Architecture: an application whose runtime is GitHub

This repository is not code hosted on GitHub. It is an application running on GitHub: GitHub Actions is its compute, the label system is its state machine, issues and pull requests are its database, branch protection is its authorization layer, and the merged repository tree is its production state. The "users" of the application are seven autonomous agent routines and one human experimenter; its workload is a theoretical-physics research program.

This document is descriptive, not normative. The normative documents keep their own vocabulary: AUTONOMY.md is the constitution (policy), EXPERIMENT.md is the pre-registration (spec + changelog + incident log), METHODOLOGY.md is the schema for research content. Where this document and those disagree, those win.

The mapping

Application concept	Implementation
Compute / runtime	GitHub Actions runners executing headless Claude Code sessions (`autonomy-routine.yml`)
Processes	Seven routines — durable roles (`automation/routines/`), ephemeral invocations (one Actions run each)
Scheduler	cron triggers per role (`autonomy-<role>.yml`), with deliberate redundancy (reviewer double-fire)
Event bus	GitHub events: a quorum verdict comment dispatches the responder; an agent-PR push dispatches the reviewer (`autonomy-event-dispatch.yml`). Cron remains the guaranteed backstop
State machine	The label system: `agent-ready` → claim (assignee lock) → `agent-pr` → per-SHA verdict → merged / `stuck` / `needs-human`. Transitions table in `AUTONOMY.md`
Database	Issues, PRs, and the repository tree. Durable, queryable (`gh` is the query language), transactional (a merge is a commit, in both senses)
Schema	METHODOLOGY's rigor system: every result typed Rigorous / Sketch / Conjecture; demotions are migrations; withdrawn records are tombstones (never deleted)
Authorization	Branch protection (required checks, no direct pushes) + machine-account PAT scopes (write, not admin; no `workflow` scope) + the four-tier merge-gate stack
Service account	The machine account (repo variable `AUTONOMY_BOT`), asserted at runtime by an identity guard that refuses to act under any other login
Policy engine	The gate stack: deterministic tier (tests, paper builds, citation existence) → semantic tier (LLM claim-support evaluator) → quorum tier (adversarial verdict markers, per-SHA) → constitutional tier (protected paths require experimenter approval)
Feature flag / kill switch	Repo variable `AUTONOMY_ENABLED`; one flip stops the fleet.

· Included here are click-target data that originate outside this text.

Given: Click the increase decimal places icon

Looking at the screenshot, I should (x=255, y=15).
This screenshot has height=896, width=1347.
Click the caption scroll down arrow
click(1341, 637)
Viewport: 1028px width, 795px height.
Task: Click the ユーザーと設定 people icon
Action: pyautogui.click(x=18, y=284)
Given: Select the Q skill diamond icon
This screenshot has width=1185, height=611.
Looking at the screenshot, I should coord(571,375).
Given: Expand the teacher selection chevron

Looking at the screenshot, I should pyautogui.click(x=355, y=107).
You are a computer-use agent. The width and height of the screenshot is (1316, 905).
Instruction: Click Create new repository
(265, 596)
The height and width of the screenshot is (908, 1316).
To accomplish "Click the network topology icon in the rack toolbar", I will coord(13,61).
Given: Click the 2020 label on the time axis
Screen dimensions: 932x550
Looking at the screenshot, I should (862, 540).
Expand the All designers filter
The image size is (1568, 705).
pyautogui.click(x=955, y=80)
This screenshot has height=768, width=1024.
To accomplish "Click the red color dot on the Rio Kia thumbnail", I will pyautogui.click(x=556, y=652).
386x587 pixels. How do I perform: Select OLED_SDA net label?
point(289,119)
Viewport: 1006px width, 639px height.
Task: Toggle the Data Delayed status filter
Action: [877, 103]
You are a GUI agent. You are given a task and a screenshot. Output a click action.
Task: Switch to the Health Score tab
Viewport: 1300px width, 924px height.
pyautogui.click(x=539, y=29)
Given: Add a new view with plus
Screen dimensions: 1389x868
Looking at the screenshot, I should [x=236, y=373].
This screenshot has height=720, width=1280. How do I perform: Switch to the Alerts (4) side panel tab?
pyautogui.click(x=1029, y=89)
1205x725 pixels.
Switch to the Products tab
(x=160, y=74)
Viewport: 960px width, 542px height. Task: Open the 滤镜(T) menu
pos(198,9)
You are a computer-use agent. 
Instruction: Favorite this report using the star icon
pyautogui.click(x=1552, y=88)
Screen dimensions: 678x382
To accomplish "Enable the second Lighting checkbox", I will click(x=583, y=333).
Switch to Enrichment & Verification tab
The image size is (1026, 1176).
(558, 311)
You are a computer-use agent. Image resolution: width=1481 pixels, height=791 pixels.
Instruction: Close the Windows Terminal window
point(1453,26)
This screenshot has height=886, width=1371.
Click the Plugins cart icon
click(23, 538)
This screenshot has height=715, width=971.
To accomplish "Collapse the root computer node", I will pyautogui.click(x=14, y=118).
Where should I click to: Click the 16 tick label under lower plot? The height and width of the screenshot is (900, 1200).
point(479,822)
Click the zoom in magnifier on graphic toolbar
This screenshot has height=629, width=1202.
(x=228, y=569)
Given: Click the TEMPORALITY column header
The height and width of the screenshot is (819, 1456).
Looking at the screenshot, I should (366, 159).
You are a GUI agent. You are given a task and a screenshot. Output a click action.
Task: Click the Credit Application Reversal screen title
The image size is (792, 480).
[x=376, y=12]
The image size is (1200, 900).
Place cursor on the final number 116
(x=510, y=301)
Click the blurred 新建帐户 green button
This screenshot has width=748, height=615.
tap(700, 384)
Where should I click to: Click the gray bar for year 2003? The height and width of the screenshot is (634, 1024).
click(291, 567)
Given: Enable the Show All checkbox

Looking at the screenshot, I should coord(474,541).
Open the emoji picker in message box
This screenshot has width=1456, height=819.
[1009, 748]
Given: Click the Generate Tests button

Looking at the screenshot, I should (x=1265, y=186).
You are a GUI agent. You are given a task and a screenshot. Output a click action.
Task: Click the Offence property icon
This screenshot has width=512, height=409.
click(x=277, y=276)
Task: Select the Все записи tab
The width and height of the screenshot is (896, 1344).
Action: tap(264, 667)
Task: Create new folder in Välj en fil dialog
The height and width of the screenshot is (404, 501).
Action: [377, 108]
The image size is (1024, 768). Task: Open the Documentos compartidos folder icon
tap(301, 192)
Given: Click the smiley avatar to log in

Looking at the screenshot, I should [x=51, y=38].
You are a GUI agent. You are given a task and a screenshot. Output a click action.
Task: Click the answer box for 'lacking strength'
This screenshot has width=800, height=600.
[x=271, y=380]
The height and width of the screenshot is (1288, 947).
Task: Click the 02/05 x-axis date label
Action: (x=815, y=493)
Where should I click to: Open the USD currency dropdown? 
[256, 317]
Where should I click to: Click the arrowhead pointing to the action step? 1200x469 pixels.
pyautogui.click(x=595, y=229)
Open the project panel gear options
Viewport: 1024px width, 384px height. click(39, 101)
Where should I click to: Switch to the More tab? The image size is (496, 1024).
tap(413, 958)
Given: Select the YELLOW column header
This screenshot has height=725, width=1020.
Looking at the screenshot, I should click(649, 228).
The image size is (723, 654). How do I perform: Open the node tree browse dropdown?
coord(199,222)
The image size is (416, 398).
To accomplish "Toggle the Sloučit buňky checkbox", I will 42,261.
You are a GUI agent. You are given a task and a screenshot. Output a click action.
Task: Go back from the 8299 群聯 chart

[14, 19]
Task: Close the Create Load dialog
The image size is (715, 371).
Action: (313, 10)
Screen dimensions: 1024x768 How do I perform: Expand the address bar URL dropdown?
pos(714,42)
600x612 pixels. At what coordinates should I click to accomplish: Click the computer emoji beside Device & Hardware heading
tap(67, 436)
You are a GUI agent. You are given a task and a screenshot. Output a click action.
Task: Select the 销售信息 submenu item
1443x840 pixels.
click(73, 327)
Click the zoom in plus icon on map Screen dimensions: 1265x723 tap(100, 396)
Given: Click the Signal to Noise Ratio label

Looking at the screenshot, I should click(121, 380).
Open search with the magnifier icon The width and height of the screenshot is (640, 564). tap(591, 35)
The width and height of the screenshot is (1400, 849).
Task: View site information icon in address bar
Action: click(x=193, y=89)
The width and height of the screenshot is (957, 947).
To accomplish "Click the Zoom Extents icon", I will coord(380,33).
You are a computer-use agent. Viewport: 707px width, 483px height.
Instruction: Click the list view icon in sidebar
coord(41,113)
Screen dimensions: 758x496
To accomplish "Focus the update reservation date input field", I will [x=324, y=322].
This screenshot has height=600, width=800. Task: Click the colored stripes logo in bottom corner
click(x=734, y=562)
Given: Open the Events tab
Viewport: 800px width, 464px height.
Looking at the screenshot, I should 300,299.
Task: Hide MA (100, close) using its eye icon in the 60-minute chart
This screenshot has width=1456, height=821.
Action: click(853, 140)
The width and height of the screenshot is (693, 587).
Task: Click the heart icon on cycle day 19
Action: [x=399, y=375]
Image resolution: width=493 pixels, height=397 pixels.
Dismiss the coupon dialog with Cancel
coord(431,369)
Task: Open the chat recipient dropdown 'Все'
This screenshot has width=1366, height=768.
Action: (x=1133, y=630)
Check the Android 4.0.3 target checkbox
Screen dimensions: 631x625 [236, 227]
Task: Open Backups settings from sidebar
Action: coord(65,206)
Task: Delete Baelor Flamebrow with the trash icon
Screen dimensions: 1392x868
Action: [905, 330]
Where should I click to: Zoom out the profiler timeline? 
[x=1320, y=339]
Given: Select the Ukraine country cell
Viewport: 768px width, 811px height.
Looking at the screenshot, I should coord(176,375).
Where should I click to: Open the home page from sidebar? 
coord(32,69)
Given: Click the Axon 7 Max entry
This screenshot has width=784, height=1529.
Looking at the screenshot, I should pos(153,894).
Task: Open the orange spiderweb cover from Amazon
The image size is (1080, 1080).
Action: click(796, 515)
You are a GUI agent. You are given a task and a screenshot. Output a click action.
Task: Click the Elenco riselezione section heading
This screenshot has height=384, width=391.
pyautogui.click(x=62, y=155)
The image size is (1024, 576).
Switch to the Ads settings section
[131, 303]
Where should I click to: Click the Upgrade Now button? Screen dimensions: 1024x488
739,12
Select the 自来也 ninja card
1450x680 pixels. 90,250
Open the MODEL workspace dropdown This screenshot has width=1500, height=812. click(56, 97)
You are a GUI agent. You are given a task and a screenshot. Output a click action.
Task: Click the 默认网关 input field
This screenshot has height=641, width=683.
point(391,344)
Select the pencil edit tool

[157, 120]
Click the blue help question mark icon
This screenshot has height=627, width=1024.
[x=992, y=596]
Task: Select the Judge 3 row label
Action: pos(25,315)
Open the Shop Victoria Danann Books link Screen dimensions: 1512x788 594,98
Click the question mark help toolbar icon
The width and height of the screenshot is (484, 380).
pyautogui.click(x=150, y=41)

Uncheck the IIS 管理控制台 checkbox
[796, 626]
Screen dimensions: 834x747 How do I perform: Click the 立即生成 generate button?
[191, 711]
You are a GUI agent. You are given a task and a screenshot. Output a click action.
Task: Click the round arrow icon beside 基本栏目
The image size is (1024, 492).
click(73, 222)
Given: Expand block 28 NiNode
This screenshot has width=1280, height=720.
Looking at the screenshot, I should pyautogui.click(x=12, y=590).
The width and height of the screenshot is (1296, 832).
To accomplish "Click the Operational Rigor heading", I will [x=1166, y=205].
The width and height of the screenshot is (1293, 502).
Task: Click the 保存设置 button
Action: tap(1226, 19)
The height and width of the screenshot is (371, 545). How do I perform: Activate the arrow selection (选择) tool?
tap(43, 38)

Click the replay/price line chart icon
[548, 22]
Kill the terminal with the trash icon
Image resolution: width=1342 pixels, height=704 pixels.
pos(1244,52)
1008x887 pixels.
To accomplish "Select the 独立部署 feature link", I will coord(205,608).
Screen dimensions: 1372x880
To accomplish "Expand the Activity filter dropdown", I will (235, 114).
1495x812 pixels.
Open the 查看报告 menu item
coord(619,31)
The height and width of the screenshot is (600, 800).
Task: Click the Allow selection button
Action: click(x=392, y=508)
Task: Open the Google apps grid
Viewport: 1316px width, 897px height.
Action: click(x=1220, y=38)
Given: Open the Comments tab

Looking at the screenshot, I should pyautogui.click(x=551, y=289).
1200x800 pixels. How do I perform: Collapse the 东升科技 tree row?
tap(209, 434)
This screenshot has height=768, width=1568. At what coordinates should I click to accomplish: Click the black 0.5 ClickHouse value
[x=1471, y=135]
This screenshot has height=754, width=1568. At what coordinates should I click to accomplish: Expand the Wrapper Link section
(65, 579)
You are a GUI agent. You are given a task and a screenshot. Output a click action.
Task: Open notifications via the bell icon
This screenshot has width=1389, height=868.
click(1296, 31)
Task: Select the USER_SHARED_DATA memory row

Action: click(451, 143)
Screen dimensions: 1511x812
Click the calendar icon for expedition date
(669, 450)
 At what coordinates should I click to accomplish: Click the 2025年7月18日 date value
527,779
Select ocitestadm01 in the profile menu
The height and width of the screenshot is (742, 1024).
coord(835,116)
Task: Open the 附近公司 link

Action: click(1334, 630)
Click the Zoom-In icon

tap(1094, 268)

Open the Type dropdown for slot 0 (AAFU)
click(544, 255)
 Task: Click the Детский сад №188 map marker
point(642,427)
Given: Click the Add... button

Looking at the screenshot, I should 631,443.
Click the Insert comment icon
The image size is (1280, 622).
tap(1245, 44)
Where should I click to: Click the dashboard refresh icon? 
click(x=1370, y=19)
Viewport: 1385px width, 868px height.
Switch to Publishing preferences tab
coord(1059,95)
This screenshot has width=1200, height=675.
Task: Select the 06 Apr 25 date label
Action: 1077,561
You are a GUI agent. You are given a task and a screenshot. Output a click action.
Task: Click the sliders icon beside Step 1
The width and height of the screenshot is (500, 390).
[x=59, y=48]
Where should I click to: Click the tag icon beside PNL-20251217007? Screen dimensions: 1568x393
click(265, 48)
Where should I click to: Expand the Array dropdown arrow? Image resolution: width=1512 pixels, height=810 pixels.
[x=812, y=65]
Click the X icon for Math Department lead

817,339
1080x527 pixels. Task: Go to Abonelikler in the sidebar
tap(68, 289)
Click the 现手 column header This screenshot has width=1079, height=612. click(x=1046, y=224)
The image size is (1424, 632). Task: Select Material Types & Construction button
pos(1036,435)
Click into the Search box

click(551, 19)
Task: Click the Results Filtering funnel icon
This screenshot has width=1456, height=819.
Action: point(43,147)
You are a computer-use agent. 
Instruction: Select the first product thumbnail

Full kill-switch runbook in `EXPERIMENT.md`
Configuration	Repo variables (identity, switches) and secrets (PAT, model credentials, SMTP)
Observability	Metrics dashboard issue (weekly snapshots → `metrics/`), Breakthrough digest issue (weekly plain-English digest), Tier-A alert emails, Actions logs as traces
Release process	Workflow and constitution changes are deploys: experimenter-authored PRs, admin-merged, each recorded in the `EXPERIMENT.md` log
Incident log / postmortems	The same log — the 2026-06-05 identity halt, gate amendments, and instrumentation fixes are its entries
Integration test	The pre-registered terminal audit: fresh agents with no project context re-verify a sample of merged Rigorous results and every citation added during the run

The deepest part of the mapping: the research content is the application state, and the methodology is its schema. A rigor label is a type annotation. A demotion PR is a schema-checked migration. The red team is a fuzzer over production state. The audit is an integration test run against production data by a clean client.

Life of a contribution

The core request path, annotated with the GitHub primitive that implements each step:

Issue filed (agent-ready) — by the scout from an OBJECTIVES milestone, the governor, or the experimenter (experimenter-priority jumps the queue). Primitive: issue + label.
Claim — the worker assigns the machine account before any work; a 7-day-stale assignment is reclaimable. Primitive: issue assignee as a lock.
Branch + PR — program/issue-N-description, PR body carries the four self-checks and rigor labels, labeled agent-pr. Primitive: branch, PR, label.
Deterministic tier — pytest (×2), pdflatex per paper, citation existence against Crossref/arXiv. Primitive: required status checks.
Semantic tier — claim-support: an isolated LLM evaluator checks that load-bearing citations support the claims attached to them, diff-scoped so pre-existing defects of main warn rather than block. Primitive: required check wrapping an LLM call.
Quorum tier — the reviewer posts a machine-readable verdict marker bound to the head SHA (accept / revise / reject); a push voids it. Rigor promotions additionally require an independent stress-test marker. Primitive: comment markers + a gate that parses them.
Revision loop — a revise verdict event-dispatches the responder; its push event-dispatches the reviewer. Round-trip latency is minutes, with a ≥5-verdict circuit breaker that drops a long loop back to cron pace. Primitive: issue_comment / pull_request events.
Merge — GitHub auto-merge fires mechanically when all required checks pass. No agent and no human presses the button. Primitive: auto-merge + branch protection.
Post-merge audit — the red team prioritizes never-audited Rigorous results; its product is demotion PRs, which re-enter this same pipeline. Primitive: the loop, applied to itself.

Identity and authority

Every agent operation authenticates as the machine account, whose PAT has write access but not admin and deliberately lacks the workflow scope — agents structurally cannot author changes to the gates that judge them. The runner asserts the effective login at startup and refuses to act on mismatch (the check whose absence caused the 2026-06-05 identity incident). The experimenter holds the complementary powers: kill switch, budget, constitutional approvals, and the admin override that is the only deploy path for gate workflows. The event-dispatch fast path holds no authority at all — it presses, via the default workflow token, the same dispatch button the scheduler presses.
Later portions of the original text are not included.